B'z singles chronology
| "Seimei/Still Alive" (2017) | "Stars" (2023) |  |

= Stars (B'z song) =

"Stars" is the fifty-fourth single by the Japanese rock duo B'z. It was released on July 12, 2023, and is their first single in six years, after "Seimei/Still Alive", making it the longest gap between singles. It was released in commemoration of the band's 35th anniversary.

It was released in four editions: a regular CD edition, a CD+DVD edition and a CD+Blu-ray edition, both of which include footage of the band performing three songs live from Tokyo FM Hall, and an edition with the CD and a Jenga-like balance game, which includes 54 blocks, each engraved with one of the band's singles.

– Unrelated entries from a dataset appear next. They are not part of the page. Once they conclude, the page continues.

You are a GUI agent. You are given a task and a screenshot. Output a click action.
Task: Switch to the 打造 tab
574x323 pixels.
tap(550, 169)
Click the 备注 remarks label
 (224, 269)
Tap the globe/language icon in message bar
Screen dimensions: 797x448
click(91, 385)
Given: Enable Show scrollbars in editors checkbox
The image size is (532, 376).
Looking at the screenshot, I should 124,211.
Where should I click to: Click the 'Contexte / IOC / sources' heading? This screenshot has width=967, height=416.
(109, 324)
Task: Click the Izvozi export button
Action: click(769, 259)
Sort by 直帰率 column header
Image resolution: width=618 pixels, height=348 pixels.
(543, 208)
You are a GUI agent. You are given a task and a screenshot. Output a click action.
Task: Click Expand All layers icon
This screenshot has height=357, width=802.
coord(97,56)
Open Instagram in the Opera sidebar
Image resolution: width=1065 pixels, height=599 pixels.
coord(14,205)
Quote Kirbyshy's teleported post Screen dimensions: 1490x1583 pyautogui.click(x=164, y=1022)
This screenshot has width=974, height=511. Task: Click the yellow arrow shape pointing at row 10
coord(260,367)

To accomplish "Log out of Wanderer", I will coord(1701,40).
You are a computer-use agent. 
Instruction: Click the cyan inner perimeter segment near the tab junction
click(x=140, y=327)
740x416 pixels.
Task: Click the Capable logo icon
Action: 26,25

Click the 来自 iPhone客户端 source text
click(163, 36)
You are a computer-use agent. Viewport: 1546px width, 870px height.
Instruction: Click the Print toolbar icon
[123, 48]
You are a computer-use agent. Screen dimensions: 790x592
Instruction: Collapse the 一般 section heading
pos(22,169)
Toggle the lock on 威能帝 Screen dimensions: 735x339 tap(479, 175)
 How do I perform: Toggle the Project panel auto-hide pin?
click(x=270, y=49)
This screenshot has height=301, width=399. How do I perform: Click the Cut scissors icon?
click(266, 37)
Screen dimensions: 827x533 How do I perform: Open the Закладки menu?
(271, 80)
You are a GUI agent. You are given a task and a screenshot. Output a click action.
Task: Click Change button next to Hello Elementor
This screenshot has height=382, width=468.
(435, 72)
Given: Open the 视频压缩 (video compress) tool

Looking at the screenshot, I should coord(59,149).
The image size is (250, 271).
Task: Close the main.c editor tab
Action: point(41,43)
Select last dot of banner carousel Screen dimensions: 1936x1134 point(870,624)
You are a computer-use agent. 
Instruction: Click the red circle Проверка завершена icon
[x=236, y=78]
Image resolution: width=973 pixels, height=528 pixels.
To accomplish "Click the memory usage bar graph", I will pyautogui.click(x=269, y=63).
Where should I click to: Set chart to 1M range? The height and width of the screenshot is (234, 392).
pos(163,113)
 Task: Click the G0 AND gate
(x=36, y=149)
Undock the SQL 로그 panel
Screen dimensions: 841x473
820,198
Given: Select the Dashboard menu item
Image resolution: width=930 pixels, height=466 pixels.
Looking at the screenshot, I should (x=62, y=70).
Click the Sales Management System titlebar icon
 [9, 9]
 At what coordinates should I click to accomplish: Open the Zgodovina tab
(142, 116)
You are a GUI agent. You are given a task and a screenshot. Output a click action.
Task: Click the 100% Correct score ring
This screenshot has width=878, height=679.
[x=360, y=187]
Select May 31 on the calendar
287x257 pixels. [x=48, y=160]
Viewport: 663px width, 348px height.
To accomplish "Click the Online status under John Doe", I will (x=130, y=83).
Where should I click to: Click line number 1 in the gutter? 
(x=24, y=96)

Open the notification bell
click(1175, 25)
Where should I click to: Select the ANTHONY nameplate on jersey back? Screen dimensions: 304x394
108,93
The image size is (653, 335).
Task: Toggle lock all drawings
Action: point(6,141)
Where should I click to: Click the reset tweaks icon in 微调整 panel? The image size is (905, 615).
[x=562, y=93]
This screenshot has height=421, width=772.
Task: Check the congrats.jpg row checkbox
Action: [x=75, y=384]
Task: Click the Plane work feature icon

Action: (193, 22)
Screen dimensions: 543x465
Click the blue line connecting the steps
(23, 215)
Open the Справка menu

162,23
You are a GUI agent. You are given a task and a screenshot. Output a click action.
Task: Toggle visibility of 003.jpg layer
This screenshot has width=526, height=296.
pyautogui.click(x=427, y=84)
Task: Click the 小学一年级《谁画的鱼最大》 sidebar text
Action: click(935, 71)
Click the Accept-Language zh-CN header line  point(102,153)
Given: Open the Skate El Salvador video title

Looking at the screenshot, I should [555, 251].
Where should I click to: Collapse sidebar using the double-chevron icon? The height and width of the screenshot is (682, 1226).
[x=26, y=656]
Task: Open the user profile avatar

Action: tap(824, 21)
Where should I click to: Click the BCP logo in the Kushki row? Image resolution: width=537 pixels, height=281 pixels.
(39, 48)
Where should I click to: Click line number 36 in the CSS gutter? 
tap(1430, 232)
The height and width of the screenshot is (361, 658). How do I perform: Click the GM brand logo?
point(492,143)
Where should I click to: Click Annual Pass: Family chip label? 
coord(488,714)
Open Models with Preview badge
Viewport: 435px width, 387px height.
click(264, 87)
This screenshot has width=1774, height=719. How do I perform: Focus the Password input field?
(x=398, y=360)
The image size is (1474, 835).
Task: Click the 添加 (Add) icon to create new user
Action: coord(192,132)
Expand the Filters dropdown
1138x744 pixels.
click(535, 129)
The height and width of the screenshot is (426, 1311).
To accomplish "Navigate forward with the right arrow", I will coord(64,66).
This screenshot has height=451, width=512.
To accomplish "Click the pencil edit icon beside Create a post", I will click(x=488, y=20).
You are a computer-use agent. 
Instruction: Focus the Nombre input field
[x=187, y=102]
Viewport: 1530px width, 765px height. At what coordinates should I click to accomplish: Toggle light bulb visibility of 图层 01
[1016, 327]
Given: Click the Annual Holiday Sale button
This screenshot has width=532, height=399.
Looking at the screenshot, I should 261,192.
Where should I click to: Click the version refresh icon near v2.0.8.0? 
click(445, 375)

The single debuted atop the Oricon Singles Chart dated July 24, 2023, with sales of 117,600 copies, making this their 50th consecutive number 1 single. It debuted at number 4 on Billboard Japan's Japan Hot 100.

== Background ==
The song "Stars" commemorates the band's 35th anniversary, with the band comparing the progress they've made, and where they still want to go, to stars, "The songs we've made so far, the fans who have supported us since our debut, and what lies ahead as B'z aims to go somewhere further—all of these irreplaceable existences are 'stars.'" The song "Dark Rainbow" was written for the movie Omae no Tsumi o Jihaku Shiro. The single also includes a rerecording of the band's 2nd single, "Kimi no Naka de Odoritai".

== Track listing ==

| No. | Title | Length |
|---|---|---|
| 1. | "Stars" | 3:55 |
| 2. | "Dark Rainbow" | 4:16 |
| 3. | "Painkiller (ペインキラー, Painkiller)" | 3:49 |
| 4. | "Kimi no Naka de Odoritai 2023 (君の中で踊りたい 2023, I Wanna Dance Inside You 2023)" | 3:25 |
| Total length: |  | 15:25 |

DVD & Blu-ray: B'z Live From Tokyo FM Hall
| No. | Title | Length |
|---|---|---|
| 1. | "Dark Rainbow" |  |
| 2. | "Kimi no Naka de Odoritai 2023" |  |
| 3. | "Stars" |  |

== Charts ==

=== Weekly charts ===

| Chart (2023) | Peak position |
|---|---|
| Japan (Oricon) | 1 |
| Japan Hot 100 (Billboard Japan) | 4 |
| Japan Combined Singles (Oricon) | 1 |
| Japan Top Singles Sales (Billboard Japan) | 1 |

=== Year-end charts ===

| Chart (2023) | Position |
|---|---|
| Japan (Oricon) | 57 |
| Japan Top Singles Sales (Billboard Japan) | 62 |

== Certifications ==

| Region | Certification | Certified units/sales |
| Japan (RIAJ) | Gold | 100,000^{^} |
^{^} Shipments figures based on certification alone.